Обсуждение: reducing isolation tests runtime

Поиск
Список
Период
Сортировка

reducing isolation tests runtime

От
Alvaro Herrera
Дата:
On the subject of test total time, we could paralelize isolation tests.
Right now "make check" in src/test/isolation takes 1:16 on my machine.
Test "timeouts" takes full 40s of that, with nothing running in parallel
-- the machine is completely idle.

Seems like we can have a lot of time back just by changing the schedule
to use multiple tests per line (in particular, put the other slow tests
together with timeouts), per the attached; with this new schedule,
isolation takes 44 seconds in my machine -- a win of 32 seconds.  We can
win a couple of additional second by grouping a few other lines, but
this is the biggest win.

(This needs to be adjusted because some table names in the specs
conflict.)

-- 
Álvaro Herrera                https://www.2ndQuadrant.com/
PostgreSQL Development, 24x7 Support, Remote DBA, Training & Services

Вложения

Re: reducing isolation tests runtime

От
Robert Haas
Дата:
On Wed, Jan 24, 2018 at 6:10 PM, Alvaro Herrera <alvherre@alvh.no-ip.org> wrote:
> On the subject of test total time, we could paralelize isolation tests.
> Right now "make check" in src/test/isolation takes 1:16 on my machine.
> Test "timeouts" takes full 40s of that, with nothing running in parallel
> -- the machine is completely idle.
>
> Seems like we can have a lot of time back just by changing the schedule
> to use multiple tests per line (in particular, put the other slow tests
> together with timeouts), per the attached; with this new schedule,
> isolation takes 44 seconds in my machine -- a win of 32 seconds.  We can
> win a couple of additional second by grouping a few other lines, but
> this is the biggest win.
>
> (This needs to be adjusted because some table names in the specs
> conflict.)

Oh, cool.  Yes, the time the isolation tests take to run is quite
annoying.  I didn't realize it would be so easy to run it in parallel.

-- 
Robert Haas
EnterpriseDB: http://www.enterprisedb.com
The Enterprise PostgreSQL Company


Re: reducing isolation tests runtime

От
Tom Lane
Дата:
Robert Haas <robertmhaas@gmail.com> writes:
> On Wed, Jan 24, 2018 at 6:10 PM, Alvaro Herrera <alvherre@alvh.no-ip.org> wrote:
>> On the subject of test total time, we could paralelize isolation tests.

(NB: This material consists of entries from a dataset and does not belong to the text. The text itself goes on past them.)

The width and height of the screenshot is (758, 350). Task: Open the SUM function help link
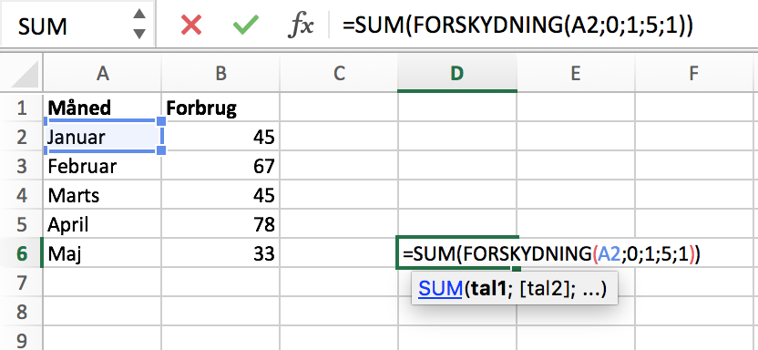pyautogui.click(x=440, y=289)
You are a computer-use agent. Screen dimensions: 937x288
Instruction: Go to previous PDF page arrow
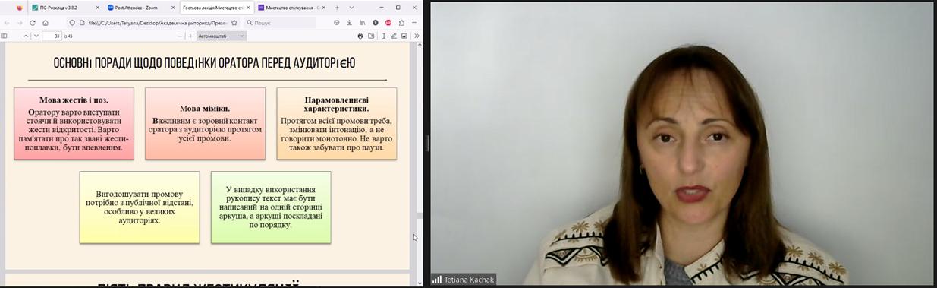[26, 36]
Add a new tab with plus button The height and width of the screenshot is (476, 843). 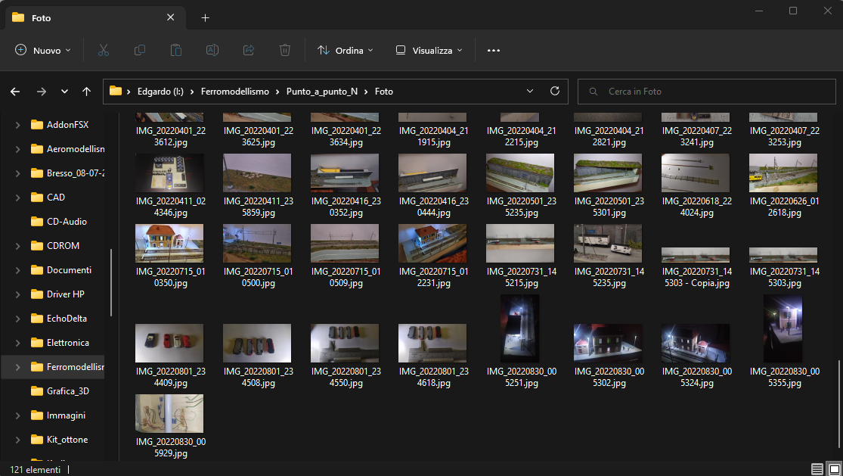(x=206, y=17)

> Oh, cool.  Yes, the time the isolation tests take to run is quite
> annoying.  I didn't realize it would be so easy to run it in parallel.

+1 to both --- I hadn't realized we had enough infrastructure to do this
in parallel, either.

            regards, tom lane


Re: reducing isolation tests runtime

От
Tom Lane
Дата:
Alvaro Herrera <alvherre@alvh.no-ip.org> writes:
> On the subject of test total time, we could paralelize isolation tests.
> Right now "make check" in src/test/isolation takes 1:16 on my machine.
> Test "timeouts" takes full 40s of that, with nothing running in parallel
> -- the machine is completely idle.

BTW, one small issue there is that the reason the timeouts test is so
slow is that we have to use multi-second timeouts to be sure slower
buildfarm critters (eg valgrind animals) will get the expected results.
So I'm worried that if the machine isn't otherwise idle, we will get
random failures.

We could parallelize the rest of those tests and leave timeouts in its own
group.  That cuts the payback a lot :-( but might still be worth doing.
Or maybe tweak things so that the buildfarm runs a serial schedule but
manual testing doesn't.  Or we could debate how important the timeout
tests really are ... or think harder about how to make them reproducible.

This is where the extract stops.